The breakthrough study has identified a peptide that stabilises the brain protein DISC1, a vital multi-function “scaffolding” protein which is of crucial importance to brain functionality.

Contemporary studies have highlighted that people with a hereditary form of schizophrenia, or a subset of the general schizophrenic population, are deficient in DISC1.

For the first time, scientists have located the FBXW7 protein, which tags the DISC1 protein for destruction. By disrupting the interaction between these two proteins with an inhibitory peptide, DISC1 deficiencies could be counteracted.

“My colleagues and I decided to look specifically at the DISC1 protein”, lead author George Baillie, professor of molecular pharmacology at the Institute of Cardiovascular and Medical Sciences, explained.

“Our idea was simple: what would happen if we could simply raise the concentration of DISC1 in patients’ brains?

“We looked at the turnover of DISC1 in the brain and found it was rapidly made and then degraded by brain cells. We thought, if we can stop the natural destruction of DISC1, people with low levels would see it naturally increase. Using our peptide, we can now restore DISC1 concentrations in psychiatric patient derived brain cells back to the levels of control subjects.”

Schizophrenia affects around one in every 100 people and is present in twice as many people as Alzheimer’s and five times as many people as multiple sclerosis. Aside from the human cost, it is estimated to cost the economy approximately £6.7 billion per year.

The condition is typically treated with a combination of medication and therapy tailored to each individual.

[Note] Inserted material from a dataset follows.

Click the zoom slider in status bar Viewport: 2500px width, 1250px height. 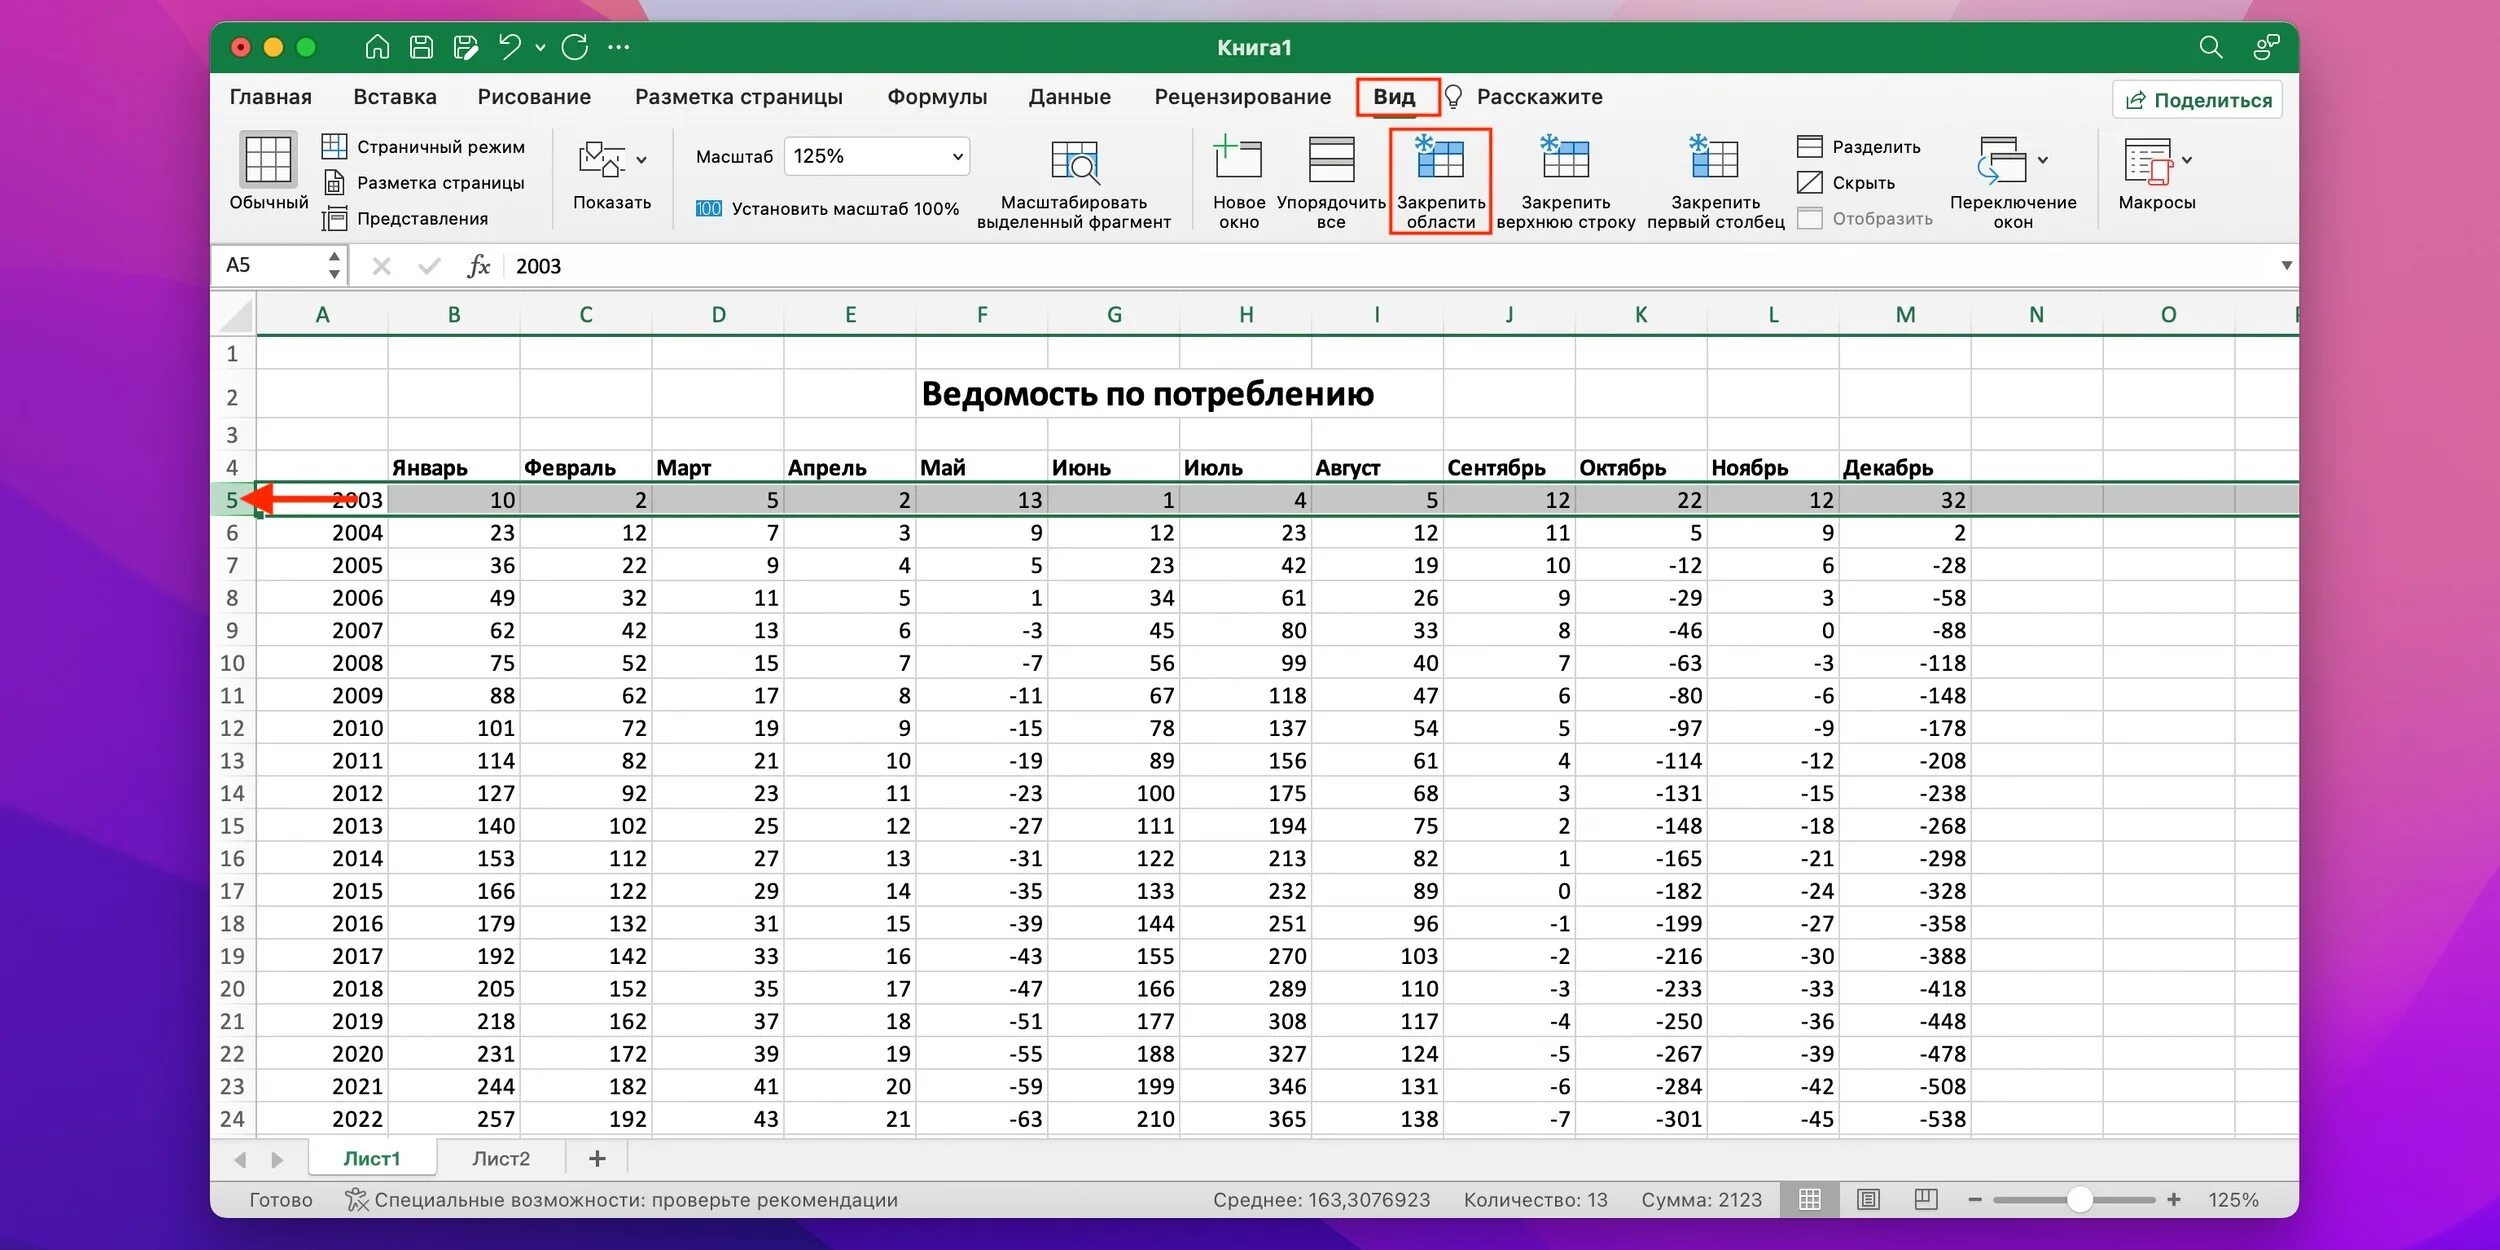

In most cases, this will be antipsychotic medicines and cognitive behavioural therapy.

Researchers now hope future treatments will tackle the condition with pinpoint accuracy.

Prof Baillie added: “Many patients respond inadequately or adversely to current psychiatric medications, so the development of new drugs to treat mental illness is needed, but unfortunately no substantial innovations in drug treatments for these debilitating disorders have emerged in the last 60 years.

“We are hopeful that our peptide can be a stepping stone towards a novel therapeutic in the future to counteract this unmet need.”

Baille was mindful to stress, however, that if the new treatment is approved, it could be some time before it is rolled out.

“As positive as our discovery is, we have some way to go between laboratory findings and the clinical application, but we are hopeful that our research is the first step on a journey towards a potential new drug treatment option for a range of psychiatric illnesses.”

The study, titled FBXW7 regulates DISC1 stability via the ubiquitin-proteosome system, was outlined in yesterday’s edition of Molecular Psychiatry.

The paper was truly a nationwide effort, funded by an award from the Translational Medicine Research Collaboration – a consortium made up of the Universities of Aberdeen, Dundee, Edinburgh and Glasgow.

Their four associated NHS Health Boards – Grampian, Tayside, Lothian and Greater Glasgow and Clyde – as well as Scottish Enterprise and Pfizer contributed funding to the project.